Semáforo Amarillo a rojo.

No es buena señal tener "poca fuerza". Habla de un debilitamiento que tal vez se produjo con el correr del tiempo. Tener poca fuerza nos llama a un estar alertas, porque una vez que la fuerza se perdió viene la derrota. Un artefacto con poca fuerza le hace falta batería, bobinado, pilas, etc. La poca fuerza en el cristiano se cristaliza en falta de poder en la oración, en no desear congregarse y tener comunión con los hermanos, en un desapego de las escrituras, de compartir a Cristo, etc. 

Algunas causas por las que se debilitan las fuerzas.

El pecado: Si se debilita la conciencia por causa del pecado también ocurre con las fuerzas espirituales y físicas.

Trabajo excesivo: No parar nunca. Tanto en tareas seculares como en el servicio a Dios. Algunos después de una temporada hay que levantarlos con una grúa de auxilio.

Pereza o sedentarismo: Esta es la contra parte de lo anterior. La ociosidad y la pereza contraen los músculos, los huesos, la mente y el espíritu produciendo un efecto de debilitamiento y cada vez menos ganas de trabajar.

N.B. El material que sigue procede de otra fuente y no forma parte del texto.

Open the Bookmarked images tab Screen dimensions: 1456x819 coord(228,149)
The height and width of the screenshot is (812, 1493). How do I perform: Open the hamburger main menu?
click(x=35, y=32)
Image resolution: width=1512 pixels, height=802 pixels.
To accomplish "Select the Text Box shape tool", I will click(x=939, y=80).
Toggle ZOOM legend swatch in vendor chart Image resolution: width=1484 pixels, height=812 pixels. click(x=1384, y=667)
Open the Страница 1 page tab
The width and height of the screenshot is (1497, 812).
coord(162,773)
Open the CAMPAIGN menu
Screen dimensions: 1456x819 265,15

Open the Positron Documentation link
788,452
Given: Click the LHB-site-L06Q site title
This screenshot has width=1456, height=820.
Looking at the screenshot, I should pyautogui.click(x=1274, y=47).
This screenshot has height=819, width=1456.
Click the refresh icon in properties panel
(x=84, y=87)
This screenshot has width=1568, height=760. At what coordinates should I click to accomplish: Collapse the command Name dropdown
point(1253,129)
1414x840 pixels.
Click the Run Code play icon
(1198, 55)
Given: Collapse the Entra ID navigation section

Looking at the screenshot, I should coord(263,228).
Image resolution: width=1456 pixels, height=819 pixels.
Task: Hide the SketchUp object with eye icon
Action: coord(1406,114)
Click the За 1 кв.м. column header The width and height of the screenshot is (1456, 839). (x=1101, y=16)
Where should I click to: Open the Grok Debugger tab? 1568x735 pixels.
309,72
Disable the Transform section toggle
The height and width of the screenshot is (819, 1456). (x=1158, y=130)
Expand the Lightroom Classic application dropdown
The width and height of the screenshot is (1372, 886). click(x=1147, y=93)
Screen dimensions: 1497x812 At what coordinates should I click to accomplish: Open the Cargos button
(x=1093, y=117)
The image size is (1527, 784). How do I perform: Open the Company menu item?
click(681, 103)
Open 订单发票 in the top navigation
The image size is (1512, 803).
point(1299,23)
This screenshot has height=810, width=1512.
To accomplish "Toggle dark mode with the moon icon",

Aplicar las fuerzas a cosas que desgastan y no producen el resultado deseado. Puede ser una obra espiritual, un trabajo, una persona, una meta, etc.

Una vida rutinaria. La rutina, es decir hacer siempre lo mismo, cansa, debilita. Si te descuidas te mata.

Salud precaria. Una magra salud limita, dificulta todas las cosas.

Pasos para recobrar las fuerzas

“El da esfuerzo al cansado, y multiplica las fuerzas al que no tiene ningunas”   Isaías 40:29

# Confesemos nuestros pecados a Dios.

# Apliquemos el sacrificio a cosas que valgan la pena.

# Innovemos, reinventemos, renovemos nuestras vidas en Dios.

# Hagamos los chequeos médicos correspondientes.

# Fortalezcámonos en oración.

Si tenés poca fuerza volvé a Dios de todo corazón para que restaure tu vida y vivas conforme a su voluntad.